The two detectives picked a block and began their canvass, flashing their shields and the picture of the unsub to street vendors and clerks in stores, teenagers cutting classes and sipping Starbucks coffee, retirees on benches or front stairs. They’d occasionally hear reports from the other officers. “Nothing…Negative on Grand, K…Copy that…Negative on Hester, K…We’re trying east…”

Sellitto and Sachs continued along their own route, having no more luck than anyone else.

A loud bang behind them.

Sachs gasped – not at the noise, which she recognized immediately as a truck backfire – but at Sellitto’s reaction. He’d jumped aside, actually taking cover behind a phone kiosk, his hand on the grip of his revolver.

He blinked and swallowed. Gave a shallow laugh. “Fucking trucks,” he muttered.

“Yeah,” Sachs said.

He wiped his face and they continued on.

Sitting in his safe house, smelling garlic from one of the nearby restaurants in Little Italy, Thompson Boyd was huddled over a book, reading the instructions it offered and then examining what he’d bought at the hardware store an hour ago.

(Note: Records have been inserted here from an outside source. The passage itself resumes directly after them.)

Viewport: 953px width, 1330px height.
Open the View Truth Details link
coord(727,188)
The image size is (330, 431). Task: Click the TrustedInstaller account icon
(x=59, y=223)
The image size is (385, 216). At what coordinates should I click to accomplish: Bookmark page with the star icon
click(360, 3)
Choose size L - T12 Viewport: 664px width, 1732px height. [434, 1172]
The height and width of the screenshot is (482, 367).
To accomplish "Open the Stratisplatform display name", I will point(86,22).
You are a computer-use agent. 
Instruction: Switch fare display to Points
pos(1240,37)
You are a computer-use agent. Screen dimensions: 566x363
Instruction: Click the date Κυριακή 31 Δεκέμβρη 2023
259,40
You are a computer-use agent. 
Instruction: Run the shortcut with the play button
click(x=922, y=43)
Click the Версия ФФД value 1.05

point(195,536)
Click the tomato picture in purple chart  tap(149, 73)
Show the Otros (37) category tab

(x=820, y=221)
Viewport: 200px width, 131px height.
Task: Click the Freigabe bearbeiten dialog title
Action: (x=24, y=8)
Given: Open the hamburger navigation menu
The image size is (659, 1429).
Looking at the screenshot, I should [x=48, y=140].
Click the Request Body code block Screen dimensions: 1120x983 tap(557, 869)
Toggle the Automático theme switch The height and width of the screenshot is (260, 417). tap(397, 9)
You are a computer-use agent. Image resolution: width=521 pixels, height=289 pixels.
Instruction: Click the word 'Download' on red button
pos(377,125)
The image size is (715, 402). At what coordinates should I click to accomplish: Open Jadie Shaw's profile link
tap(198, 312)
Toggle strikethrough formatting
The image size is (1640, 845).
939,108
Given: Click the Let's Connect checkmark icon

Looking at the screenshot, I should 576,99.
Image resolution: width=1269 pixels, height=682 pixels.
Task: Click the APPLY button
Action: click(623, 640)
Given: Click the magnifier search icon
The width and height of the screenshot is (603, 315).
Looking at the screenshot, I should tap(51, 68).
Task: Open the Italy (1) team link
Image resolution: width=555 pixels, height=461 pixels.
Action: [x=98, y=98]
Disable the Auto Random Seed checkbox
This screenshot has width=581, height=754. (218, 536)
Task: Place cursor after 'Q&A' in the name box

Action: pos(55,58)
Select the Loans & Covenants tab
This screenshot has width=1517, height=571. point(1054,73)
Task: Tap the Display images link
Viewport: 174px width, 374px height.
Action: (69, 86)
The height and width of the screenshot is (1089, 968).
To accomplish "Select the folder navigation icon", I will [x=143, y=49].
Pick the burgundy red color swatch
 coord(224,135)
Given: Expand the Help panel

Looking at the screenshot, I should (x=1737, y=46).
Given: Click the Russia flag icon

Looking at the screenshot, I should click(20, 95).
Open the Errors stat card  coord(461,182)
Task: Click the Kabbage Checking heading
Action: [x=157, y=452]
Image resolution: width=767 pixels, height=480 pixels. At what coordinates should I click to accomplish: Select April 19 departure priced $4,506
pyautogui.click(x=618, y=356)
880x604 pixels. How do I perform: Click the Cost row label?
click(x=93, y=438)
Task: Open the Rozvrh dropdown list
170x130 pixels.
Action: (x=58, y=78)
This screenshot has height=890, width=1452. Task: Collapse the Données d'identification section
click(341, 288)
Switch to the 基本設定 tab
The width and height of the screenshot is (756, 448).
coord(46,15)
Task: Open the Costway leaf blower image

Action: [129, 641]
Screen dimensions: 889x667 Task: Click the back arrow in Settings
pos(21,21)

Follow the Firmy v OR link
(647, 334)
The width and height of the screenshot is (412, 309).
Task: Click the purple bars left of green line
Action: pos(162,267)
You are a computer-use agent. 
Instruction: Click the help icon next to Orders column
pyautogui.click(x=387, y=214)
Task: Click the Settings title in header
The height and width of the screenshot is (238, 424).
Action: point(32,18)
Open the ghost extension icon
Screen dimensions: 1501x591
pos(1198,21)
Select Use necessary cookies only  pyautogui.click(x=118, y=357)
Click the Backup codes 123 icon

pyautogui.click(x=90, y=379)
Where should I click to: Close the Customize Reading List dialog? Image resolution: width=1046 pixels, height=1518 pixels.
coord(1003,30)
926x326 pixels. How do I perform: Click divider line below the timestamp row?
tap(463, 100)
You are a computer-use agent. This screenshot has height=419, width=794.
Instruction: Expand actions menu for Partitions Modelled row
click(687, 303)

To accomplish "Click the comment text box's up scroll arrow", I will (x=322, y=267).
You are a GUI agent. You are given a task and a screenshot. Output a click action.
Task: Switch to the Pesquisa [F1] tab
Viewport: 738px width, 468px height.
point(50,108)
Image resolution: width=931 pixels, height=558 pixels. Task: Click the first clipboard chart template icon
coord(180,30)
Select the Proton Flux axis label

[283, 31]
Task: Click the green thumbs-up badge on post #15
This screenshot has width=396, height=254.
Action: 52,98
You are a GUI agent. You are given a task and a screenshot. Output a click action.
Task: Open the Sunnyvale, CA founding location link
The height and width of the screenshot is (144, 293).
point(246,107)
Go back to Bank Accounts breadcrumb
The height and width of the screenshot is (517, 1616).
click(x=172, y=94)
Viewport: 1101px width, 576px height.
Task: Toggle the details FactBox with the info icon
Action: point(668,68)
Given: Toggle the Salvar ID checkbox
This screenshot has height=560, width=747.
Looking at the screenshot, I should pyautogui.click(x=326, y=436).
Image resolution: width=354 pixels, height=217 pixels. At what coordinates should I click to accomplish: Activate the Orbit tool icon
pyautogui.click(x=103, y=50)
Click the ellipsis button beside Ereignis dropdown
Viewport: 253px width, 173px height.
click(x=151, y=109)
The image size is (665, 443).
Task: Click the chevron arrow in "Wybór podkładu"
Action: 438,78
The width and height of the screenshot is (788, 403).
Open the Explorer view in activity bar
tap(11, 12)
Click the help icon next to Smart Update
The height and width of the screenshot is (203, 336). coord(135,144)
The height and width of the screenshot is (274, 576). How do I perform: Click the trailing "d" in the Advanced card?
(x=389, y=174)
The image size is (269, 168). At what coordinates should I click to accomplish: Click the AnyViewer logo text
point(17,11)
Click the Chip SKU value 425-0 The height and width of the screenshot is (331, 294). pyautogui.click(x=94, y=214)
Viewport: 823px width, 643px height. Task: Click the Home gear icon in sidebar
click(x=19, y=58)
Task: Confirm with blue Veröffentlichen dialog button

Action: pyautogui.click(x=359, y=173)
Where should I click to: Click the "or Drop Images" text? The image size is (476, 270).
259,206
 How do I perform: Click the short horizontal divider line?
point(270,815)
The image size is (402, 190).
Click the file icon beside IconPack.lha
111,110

He marked certain pages with yellow Post-it tabs and jotted notes in the margins. The procedures he was studying were a bit tricky but he knew he’d work through them. There wasn’t anything you couldn’t do if you took your time. His father taught him that. Hard tasks or easy.

It’s only a question of where you put the decimal point…

He pushed back from the desk, which, along with one chair, one lamp and one cot, was the only piece of furniture in the place. A small TV set, a cooler, a garbage can. He also kept a few supplies here, things he used in his work. Thompson pulled the latex glove away from his right wrist and blew into it, cooling his skin. Then he did the same with his left. (You always assumed a safe house would get tossed at some point so you took precautions there’d be no evidence to convict you, whether it was wearing gloves or using a booby trap.) His eyes were acting up today. He squinted, put drops in, and the stinging receded. He closed his lids.

Whistling softly that haunting song from the movie Cold Mountain.

Soldiers shooting soldiers, that big explosion, bayonets. Images from the film cascaded through his mind.

Wssst

That song disappeared, along with the images, and up popped a classical tune. “Bolero.”

Where the tunes came from, he generally couldn’t tell. It was like in his head there was a CD changer that somebody else had programmed. But with “Bolero” he knew the source. His father had the piece on an album. The big, crew-cut man had played it over and over on the green-plastic Sears turntable in his workshop.